1914 Kuşağı sanatçıları yurda döndükten sonra Türk resim sanatı için artık yeni bir dönem başlayacaktır. Osmanlı’dan Cumhuriyet’e geçiş sürecine damgasını vuran bu sanatçılarla resim sanatı, yeni bir anlatım biçimine kavuşmuştur.

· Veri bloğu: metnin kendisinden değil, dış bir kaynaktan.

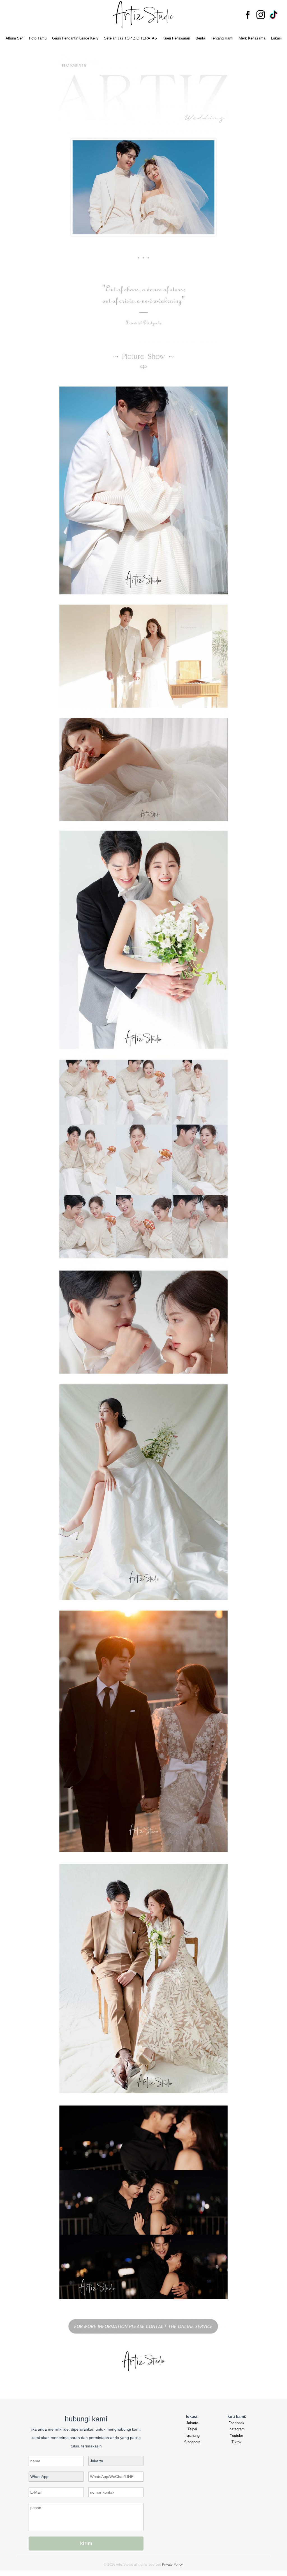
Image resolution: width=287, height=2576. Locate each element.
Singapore (192, 2442)
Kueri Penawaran (176, 38)
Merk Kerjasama (252, 38)
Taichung (192, 2435)
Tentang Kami (222, 38)
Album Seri (15, 38)
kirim (86, 2543)
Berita (200, 38)
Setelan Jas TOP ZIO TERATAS (130, 38)
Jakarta (192, 2423)
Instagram (236, 2429)
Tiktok (237, 2442)
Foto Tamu (38, 38)
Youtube (236, 2435)
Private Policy (172, 2564)
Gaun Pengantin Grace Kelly (75, 38)
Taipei (192, 2429)
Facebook (236, 2423)
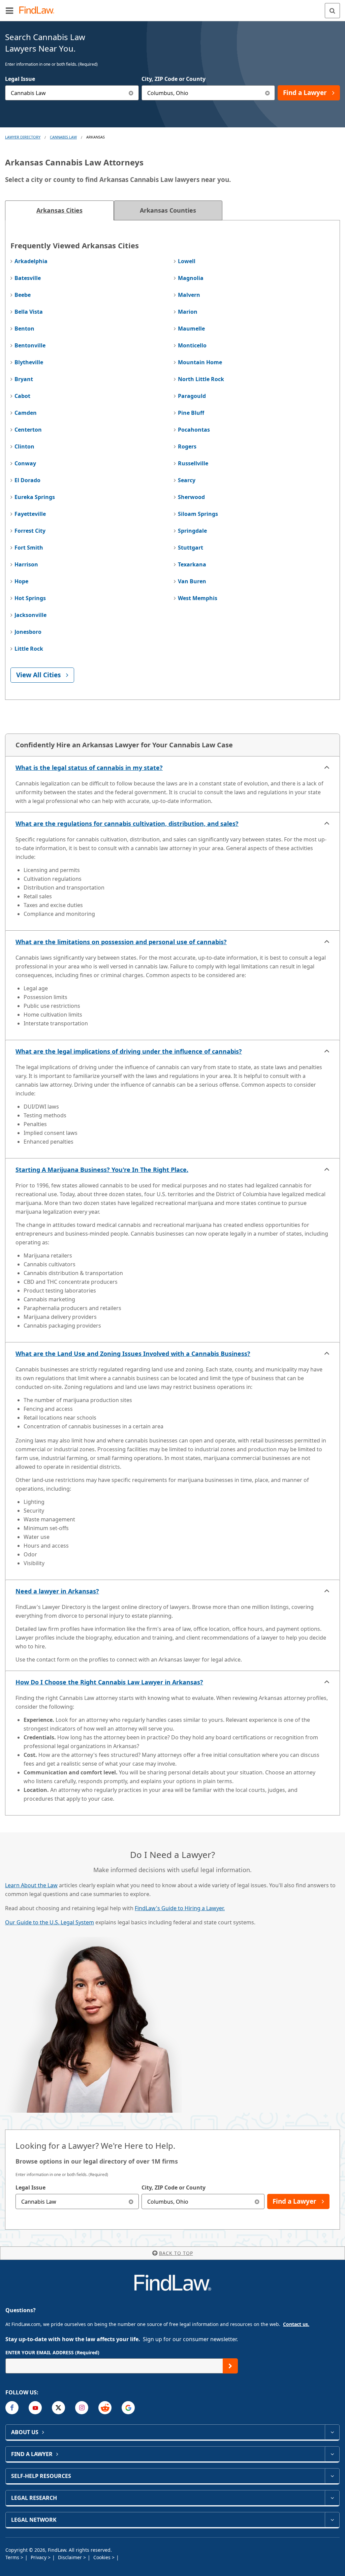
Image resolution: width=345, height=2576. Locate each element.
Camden (25, 412)
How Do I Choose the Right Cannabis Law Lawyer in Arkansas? (109, 1682)
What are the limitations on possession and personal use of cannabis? (121, 942)
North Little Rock (201, 379)
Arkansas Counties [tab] (168, 210)
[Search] (332, 10)
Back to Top (176, 2253)
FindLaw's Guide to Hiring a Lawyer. (180, 1908)
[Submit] (230, 2365)
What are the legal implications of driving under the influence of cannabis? (128, 1051)
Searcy (186, 480)
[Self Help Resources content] (332, 2476)
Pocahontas (194, 429)
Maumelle (191, 328)
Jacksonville (30, 615)
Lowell (186, 261)
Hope (21, 581)
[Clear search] (131, 2201)
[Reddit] (105, 2407)
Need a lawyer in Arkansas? (57, 1591)
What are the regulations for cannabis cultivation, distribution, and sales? (127, 823)
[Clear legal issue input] (131, 92)
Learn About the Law (31, 1885)
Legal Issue (20, 79)
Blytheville (28, 362)
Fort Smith (28, 547)
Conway (25, 463)
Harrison (26, 564)
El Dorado (27, 480)
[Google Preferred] (128, 2407)
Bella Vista (28, 311)
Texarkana (192, 564)
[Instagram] (81, 2407)
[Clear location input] (267, 92)
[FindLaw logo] (39, 10)
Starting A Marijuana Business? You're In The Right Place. (101, 1170)
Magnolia (190, 278)
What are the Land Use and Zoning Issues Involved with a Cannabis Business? (132, 1353)
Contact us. (296, 2324)
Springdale (192, 530)
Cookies (102, 2557)
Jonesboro (27, 631)
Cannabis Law (63, 136)
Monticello (192, 345)
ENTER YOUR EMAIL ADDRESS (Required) (52, 2352)
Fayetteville (30, 514)
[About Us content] (332, 2432)
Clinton (24, 446)
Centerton (28, 429)
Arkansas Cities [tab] (59, 210)
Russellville (193, 463)
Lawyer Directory (22, 136)
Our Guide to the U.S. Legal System (49, 1922)
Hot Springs (30, 598)
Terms (13, 2557)
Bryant (23, 379)
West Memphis (197, 598)
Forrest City (29, 530)
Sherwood (191, 497)
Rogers (187, 446)
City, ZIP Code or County (174, 79)
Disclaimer (70, 2557)
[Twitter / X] (58, 2407)
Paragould (192, 396)
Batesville (27, 278)
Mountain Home (200, 362)
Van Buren (192, 581)
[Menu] (9, 10)
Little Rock (28, 648)
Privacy (39, 2557)
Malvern (189, 295)
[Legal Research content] (332, 2497)
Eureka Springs (34, 497)
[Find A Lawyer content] (332, 2454)
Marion (187, 311)
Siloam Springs (198, 514)
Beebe (22, 295)
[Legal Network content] (332, 2519)
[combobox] (72, 92)
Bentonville (29, 345)
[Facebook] (12, 2407)
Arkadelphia (31, 261)
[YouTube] (35, 2407)
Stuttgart (190, 547)
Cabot (22, 396)
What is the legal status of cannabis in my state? (89, 768)
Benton (24, 328)
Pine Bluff (191, 412)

Halkın kültürel değerlerinden hareket ederek halka yeni yaşam görüşünü yansıtmaya çalışmıştır. 1914 Kuşağı sanatçıları halkın seveceği ada manzaralarını, çamlıkları, koyları ve cami avlularını ele almış; Hilmi Ziya Ülken, 1914 Kuşağı’nın eserlerini Fecr-i Ati dönemi edebiyatına benzeterek, “Fecr-i Ati’nin edebiyatta aradıkları şeyi onlar resimde buldular: Ada plajları, Çamlıklar, Kalamış koyunda sabah, Cami avluları” ifadesini kullanır.

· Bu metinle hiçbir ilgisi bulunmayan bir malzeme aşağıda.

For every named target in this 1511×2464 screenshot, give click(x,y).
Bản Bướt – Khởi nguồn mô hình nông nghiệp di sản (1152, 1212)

İzlenimcilik Fransız Pozitivist filozoflarının ve bilim adamlarının algıyı ve renk kuramını inceledikleri bir dönemde ortaya çıkmıştır. Osmanlı İzlenimciliğinin ise benzer bir düşünsel temeli yoktur. Türk izlenimcileri olarak da adlandırılan 1914 Kuşağı sanatçıları İzlenimciliği ışık-renk çeşitlemeleriyle birleşen duygusal bir anlatım tarzı olarak benimsemiş ve sanatta öznelliği öne çıkarmıştır. 1914 Kuşağı, İzlenimciliği felsefi içeriği ile değil, daha yüzeysel ele almış; kendi kişisel yorumlarıyla resme yeni bir bakış açısı ve anlatım zenginliği katmışlardır.

İstanbul Resim ve Heykel Müzesi, Hüseyin Zekai Paşa, Söğüt'te Ertuğrul Gazi Türbesi, Tuval üzerine yağlıboya - Istanbul Painting and Sculpture Museum, Tomb of Ertuğrul Gazi in Söğüt, Oil on canvas
İstanbul Resim ve Heykel Müzesi, Hüseyin Zekai Paşa, Söğüt’te Ertuğrul Gazi Türbesi, Tuval üzerine yağlıboya – Istanbul Painting and Sculpture Museum, Tomb of Ertuğrul Gazi in Söğüt, Oil on canvas

Erken Cumhuriyet Dönemi’nde Geç Kübizm ve Art Déco Salonu

Avrupa’da iki Dünya Savaşı arasındaki dönemin egemen estetik eğilimi olan Art Déco, Türkiye’de erken Cumhuriyet döneminin yeni bir toplum ile modern ve monden bir yaşantıyı inşa etme arzusuyla uyum içindedir.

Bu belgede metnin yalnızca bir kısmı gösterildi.